As if he knew he was being maneuvered into giving straight lines, the customs inspector asked, “Your bodyguard eats mice?” Pancho nodded. “Yes, sir, she does.” The inspector huffed. “And where is this bodyguard?” Pancho lifted a long leg and planted her softbooted foot on the inspector’s table. Tugging up the cuff of her coverall trouser, she revealed what looked like a bright metallic blue ankle bracelet.
While the inspector gaped, Pancho coaxed Elly off her ankle and held her out in front of the man’s widening eyes. The snake was about thirty-five centimeters long from nose to tail. It lifted its head and, fixing the inspector with its beady, slitted eyes, it hissed menacingly. The man flinched back nearly half a meter.
“Elly’s a genetically-modified krait. She’ll never get any bigger’n this. She’s very well-behaved and wicked poisonous.”
To his credit, the inspector swiftly recovered his composure. Most of it, at least.
“You… you can’t bring a snake in,” he said, his voice quavering only slightly. “That’s against the regulations and besides—”
“There’s a special exception to the regulations,” Pancho said calmly. “You can look it up. Paragraph seventeen-dee, subclause eleven.”
With a frown, the inspector punched up the relevant page on his palmcomp. Pancho knew the exception would be there; she had gone all the way up to the Selene health and safety executive board to get it written into the regs. It had cost her a small fortune in time and effort; many dinners with men old enough to be her grandfather. Funny thing was, the only overt sexual pass made at her was from the woman who chaired the executive board.
“Well, I’ll be dipped in…” The inspector looked up from his handheld’s tiny screen. “How in hell did you get them to rewrite the regs for you?”
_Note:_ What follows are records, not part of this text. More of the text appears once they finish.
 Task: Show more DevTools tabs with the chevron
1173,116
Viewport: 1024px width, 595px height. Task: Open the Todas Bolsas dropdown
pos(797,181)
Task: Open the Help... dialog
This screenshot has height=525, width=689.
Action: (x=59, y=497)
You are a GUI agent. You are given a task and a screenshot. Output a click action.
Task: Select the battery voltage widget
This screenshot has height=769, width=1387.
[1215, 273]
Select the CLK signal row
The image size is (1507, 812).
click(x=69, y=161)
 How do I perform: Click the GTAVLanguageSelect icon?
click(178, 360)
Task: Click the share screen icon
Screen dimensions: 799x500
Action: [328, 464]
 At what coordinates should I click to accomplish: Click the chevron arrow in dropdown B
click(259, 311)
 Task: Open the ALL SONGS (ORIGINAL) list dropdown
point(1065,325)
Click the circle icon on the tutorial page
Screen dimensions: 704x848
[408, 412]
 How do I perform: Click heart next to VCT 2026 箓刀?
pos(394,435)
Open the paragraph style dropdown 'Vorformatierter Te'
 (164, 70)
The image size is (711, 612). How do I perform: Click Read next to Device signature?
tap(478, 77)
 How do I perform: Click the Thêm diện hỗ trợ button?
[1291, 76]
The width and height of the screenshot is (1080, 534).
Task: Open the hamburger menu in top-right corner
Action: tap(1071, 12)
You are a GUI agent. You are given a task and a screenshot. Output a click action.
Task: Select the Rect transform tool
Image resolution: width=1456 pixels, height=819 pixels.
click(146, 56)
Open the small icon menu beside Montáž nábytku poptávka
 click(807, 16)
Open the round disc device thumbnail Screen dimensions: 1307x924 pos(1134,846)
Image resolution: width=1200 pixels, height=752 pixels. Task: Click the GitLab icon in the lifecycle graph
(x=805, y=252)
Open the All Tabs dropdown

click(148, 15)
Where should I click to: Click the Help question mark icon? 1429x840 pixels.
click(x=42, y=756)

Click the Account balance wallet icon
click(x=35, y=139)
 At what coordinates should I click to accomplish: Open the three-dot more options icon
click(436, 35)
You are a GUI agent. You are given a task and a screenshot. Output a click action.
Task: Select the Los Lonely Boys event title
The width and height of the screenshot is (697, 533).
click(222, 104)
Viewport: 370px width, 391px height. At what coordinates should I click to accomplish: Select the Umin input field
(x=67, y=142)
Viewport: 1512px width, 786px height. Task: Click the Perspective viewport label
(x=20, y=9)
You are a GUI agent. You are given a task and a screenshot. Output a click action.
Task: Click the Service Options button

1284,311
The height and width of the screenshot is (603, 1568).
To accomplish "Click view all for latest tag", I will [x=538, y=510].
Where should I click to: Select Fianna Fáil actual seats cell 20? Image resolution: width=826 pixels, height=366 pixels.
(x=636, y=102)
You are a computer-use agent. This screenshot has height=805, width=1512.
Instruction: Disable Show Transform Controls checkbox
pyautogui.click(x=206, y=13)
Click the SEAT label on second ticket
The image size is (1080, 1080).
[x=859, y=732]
Pancho smiled sweetly. “It wasn’t easy.”
“That little fella is poisonous, you say?”
“Her venom’s been engineered to reduce its lethality, but she’s still fatal unless you get a shot of antiserum.” Pancho pulled a slim vial from her open travelbag and wagged it in front of the inspector’s bulging eyes.
He shook his head in wonder as Pancho coaxed the snake back around her ankle. “And he eats mice.”
“She,” Pancho said as she straightened up again. “When I stay up here for more than a month I have to send Earthside for more mice. Costs a bundle.”